N’importe quel projet destiné à utiliser le dispositif kabbalistique comme instrument pour manifester un ordre politique ou cosmologique est destiné à échouer, écrasé par la structure même qu’il est censé construire. De notre côté, nous ne pouvons que nous mouvoir à travers les circuits de cette machine occulte, égayés par les dégradés de ses courants plutoniques qui, dans leur course vers la ruine, s’enroulent en des tourbillons d’une beauté désespérée.

Le long de notre chemin nous aurons rencontré des alliés inattendus, dont les voix, plus ou moins humaines, nous auront guidés5.

Contre la déification de l’individu

La doctrine du Chemin de la Main Droite – qui inclut la quasi-totalité de la tradition hermétique occidentale – est une théorie de déification de l’individu. En comparant les doctrines ésotériques aux théories scientifiques, on peut imaginer que chaque doctrine construit autour de ses propres dogmes un modèle de la réalité, fait d’axiomes et de connexions, qui permette à une certaine vision du cosmos de se soutenir et de se développer. Comme en physique, il n’existe pas de théorie hermétique du Tout ; chaque doctrine fuit quelque part, laisse quelques cercles ouverts, oublie plus ou moins volontairement quelque chose. Plus précisément, comme en science, aucun modèle de la réalité n’est pensé pour être exact ou complet, mais bien pour répondre à une exigence de compréhension et de contrôle spécifiquement humaine.

**Données brutes:**
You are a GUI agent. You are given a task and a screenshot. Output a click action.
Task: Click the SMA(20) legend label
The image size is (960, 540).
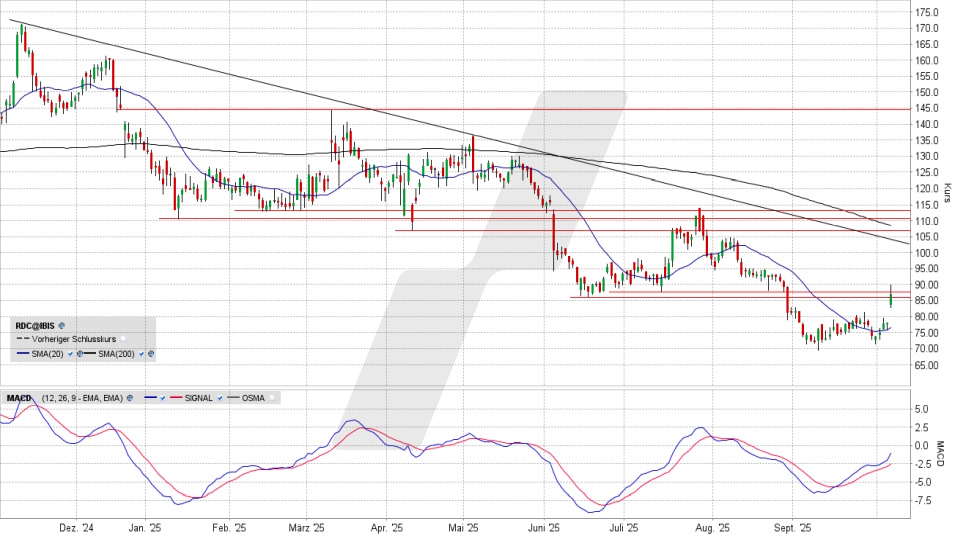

**Consignes:**
A - Résumez plus brièvement, dans le texte sur l'ésotérisme, le paragraphe qui commence par « La doctrine du Chemin de la Main Droite » en conservant ses idées principales.
B - Recopiez le passage du texte sur l'ésotérisme qui commence par « N’importe quel projet » et se poursuit jusqu'à « nous auront guidés5. ».
C - Poursuivez le texte sur l'ésotérisme au-delà de sa dernière phrase.

**Réponses:**
A - La doctrine du Chemin de la Main Droite, qui englobe presque toute la tradition hermétique occidentale, vise à déifier l'individu. Comme une théorie scientifique, chaque doctrine ésotérique bâtit autour de ses dogmes un modèle de la réalité, fait d'axiomes et de connexions, qui soutient une vision du cosmos. Aucune ne constitue une théorie du Tout : chacune laisse des failles ou des oublis. Ces modèles ne visent ni l'exactitude ni la complétude. Ils répondent à un besoin proprement humain de compréhension et de contrôle.

B -
N’importe quel projet destiné à utiliser le dispositif kabbalistique comme instrument pour manifester un ordre politique ou cosmologique est destiné à échouer, écrasé par la structure même qu’il est censé construire. De notre côté, nous ne pouvons que nous mouvoir à travers les circuits de cette machine occulte, égayés par les dégradés de ses courants plutoniques qui, dans leur course vers la ruine, s’enroulent en des tourbillons d’une beauté désespérée.

Le long de notre chemin nous aurons rencontré des alliés inattendus, dont les voix, plus ou moins humaines, nous auront guidés5.

C -
Pendant des siècles, toutes les pratiques de magie cérémonielle, même celles les plus ouvertement obscures et sinistres, se sont basées sur les mêmes axiomes et se sont référées aux mêmes modèles de la réalité. La structure conceptuelle de ce modèle et des rituels qui en découlent sont contenus dans la kabbale hermétique et dans le glyphe de l’Homme Céleste. La compréhension approfondie des significations de ce glyphe est complexe et ouvre un tourbillon d’interprétations et de connexions. Mais comme en sciences, il ne nous est pas nécessaire de connaître toutes les équations qui composent le modèle que nous étudions pour atteindre nos objectifs ; il nous suffit de comprendre son objectif, et de savoir quels sont les axiomes sur lesquels il se base.

L’ objectif de n’importe quel pratiquant du Chemin de la Main Droite est celui d’atteindre la vie éternelle, de prendre le contrôle complet du monde matériel, et de devenir Dieu. Cela facilite énormément notre travail de classification et de reconnaissance des pratiques ésotériques, étant donné que le Chemin de la Main Droite a emprunté énormément de formes différentes au cours de son histoire – beaucoup ouvertement et violemment en lutte les unes avec les autres, mais pas en cela forcément différentes en elles-mêmes. Le Chemin de la Main Droite a toujours déclaré que sa propre kabbale est une clef complète et incontestable de l’univers et de ses mystères, et que le glyphe de l’Homme Céleste contient une vérité limpide et auto-évidente. C’est bien évidemment faux.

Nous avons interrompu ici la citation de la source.